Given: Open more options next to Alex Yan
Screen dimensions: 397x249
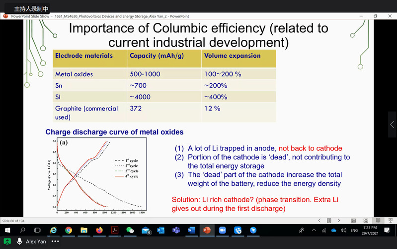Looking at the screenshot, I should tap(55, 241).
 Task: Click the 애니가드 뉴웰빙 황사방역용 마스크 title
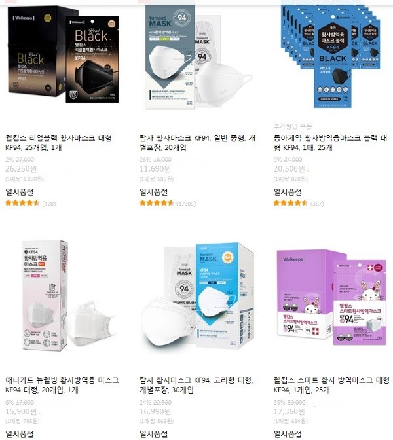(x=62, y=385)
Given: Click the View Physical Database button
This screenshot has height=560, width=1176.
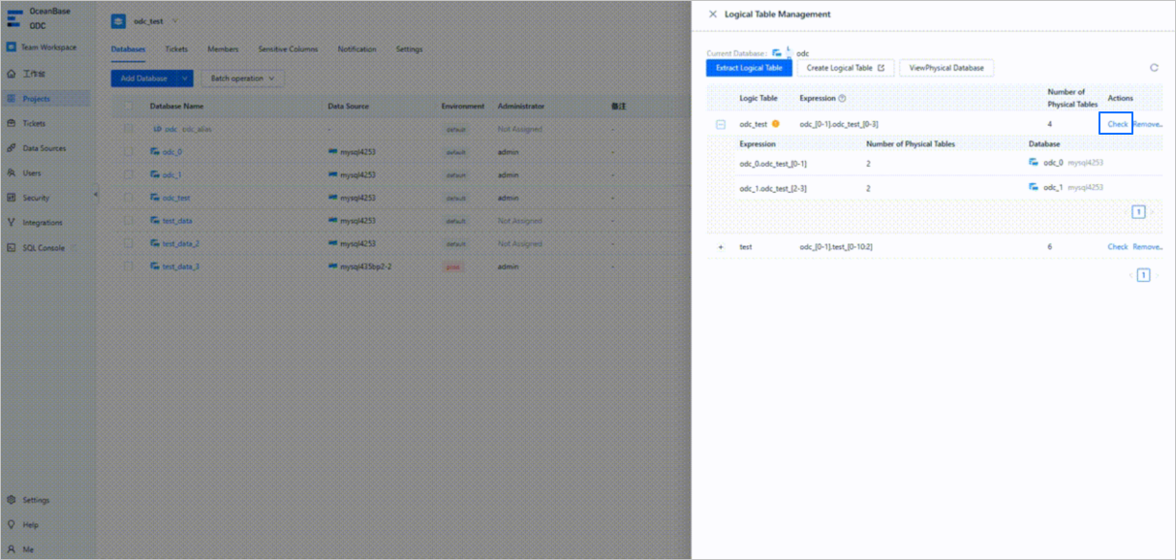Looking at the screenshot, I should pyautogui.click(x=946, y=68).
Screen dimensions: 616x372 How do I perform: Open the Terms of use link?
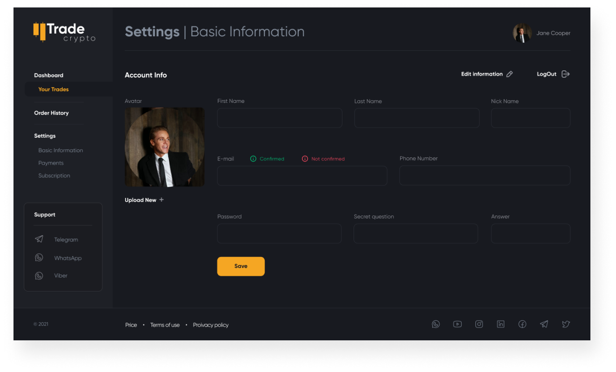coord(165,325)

==

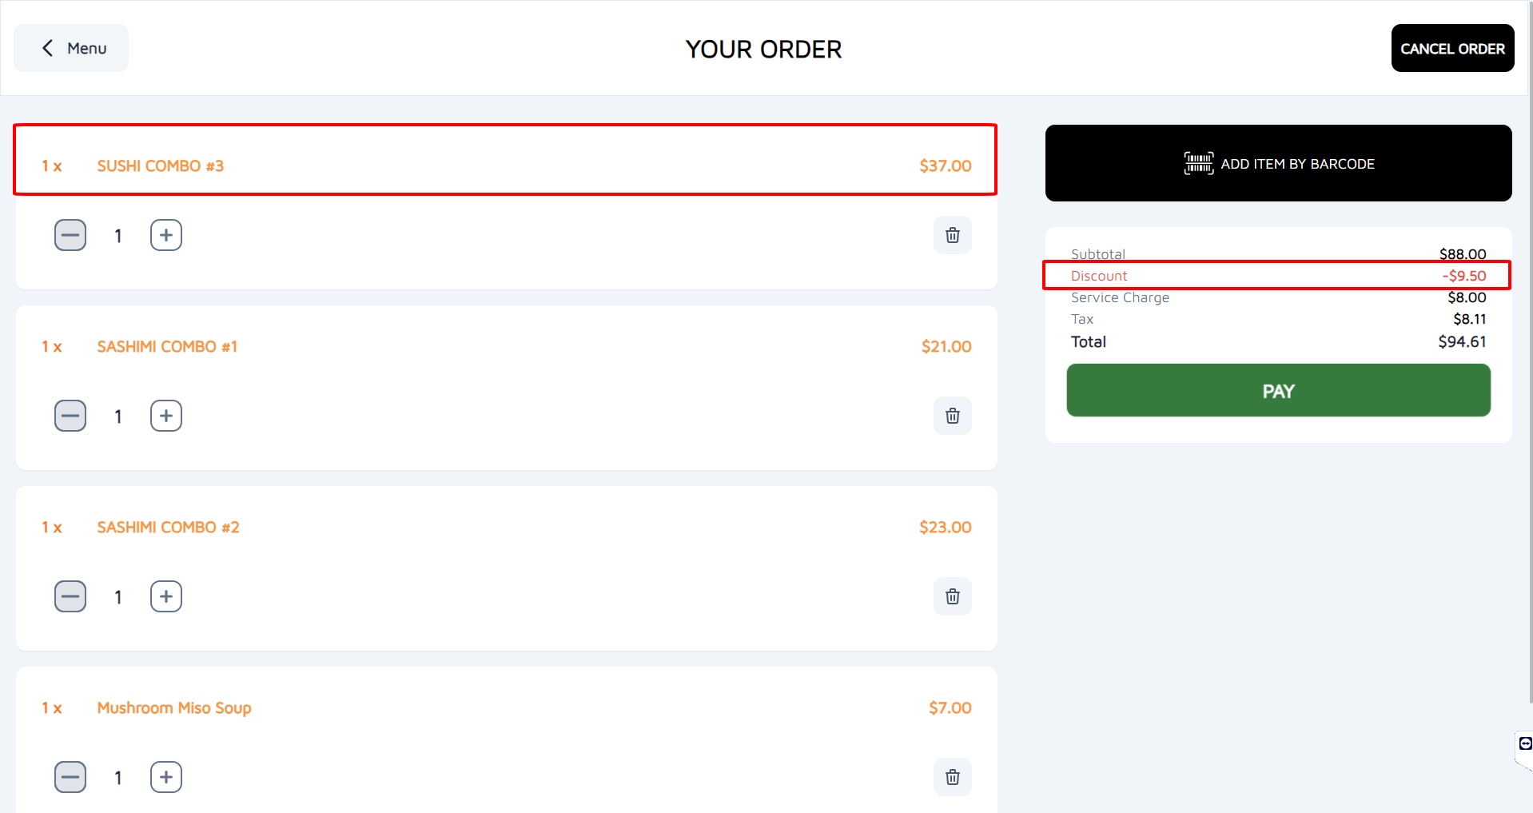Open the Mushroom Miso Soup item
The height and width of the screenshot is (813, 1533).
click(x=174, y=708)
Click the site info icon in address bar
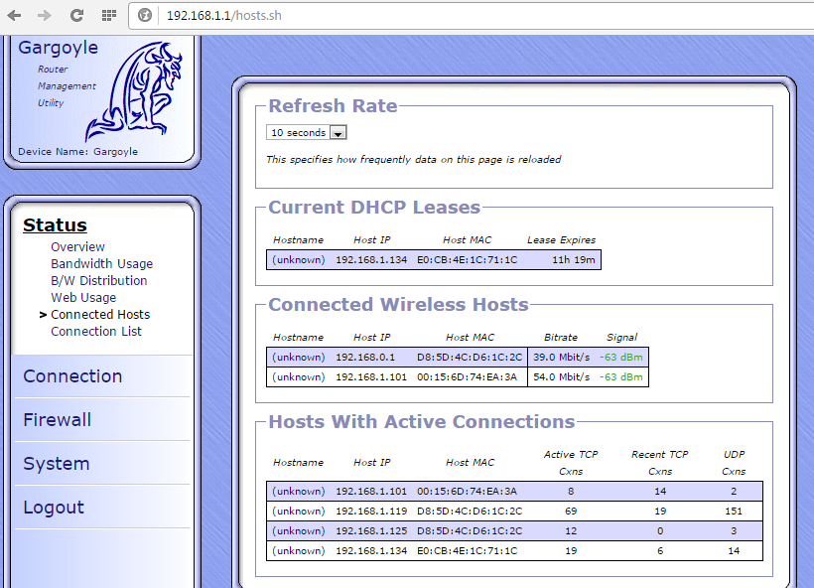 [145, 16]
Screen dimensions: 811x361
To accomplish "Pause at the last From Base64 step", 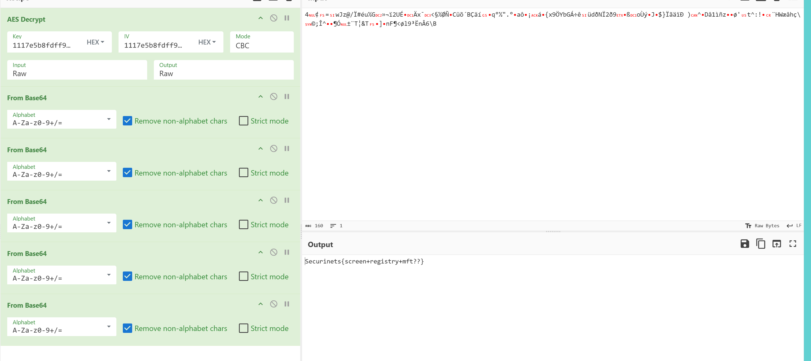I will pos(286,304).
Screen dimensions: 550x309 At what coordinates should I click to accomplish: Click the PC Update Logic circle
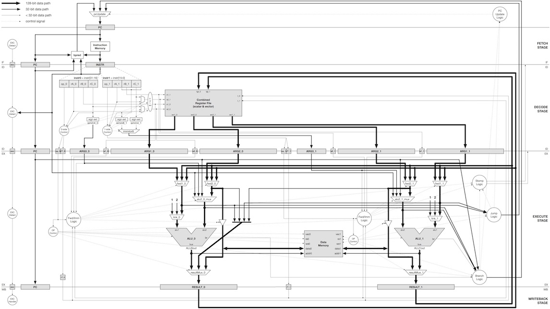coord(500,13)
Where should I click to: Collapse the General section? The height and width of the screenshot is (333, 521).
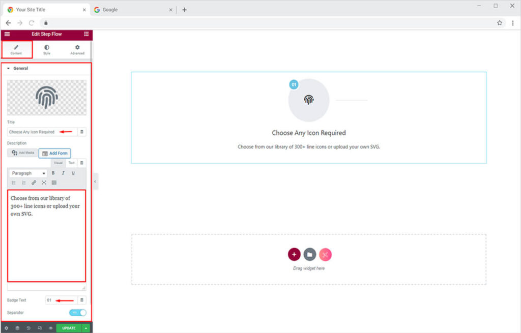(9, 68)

SET PROBLEM: Copy out verbatim the part of the data that opens with the line containing "Given: Open more options next to Alex Yan" and closes with the line containing "coord(165,325)", including both of those lines, and omit the pictures.

OUTPUT OF THE EXERCISE:
Given: Open more options next to Alex Yan
Screen dimensions: 397x249
Looking at the screenshot, I should tap(55, 241).
 Task: Click the 애니가드 뉴웰빙 황사방역용 마스크 title
(x=62, y=385)
Given: Click the View Physical Database button
This screenshot has height=560, width=1176.
Looking at the screenshot, I should pyautogui.click(x=946, y=68).
Screen dimensions: 616x372 How do I perform: Open the Terms of use link?
coord(165,325)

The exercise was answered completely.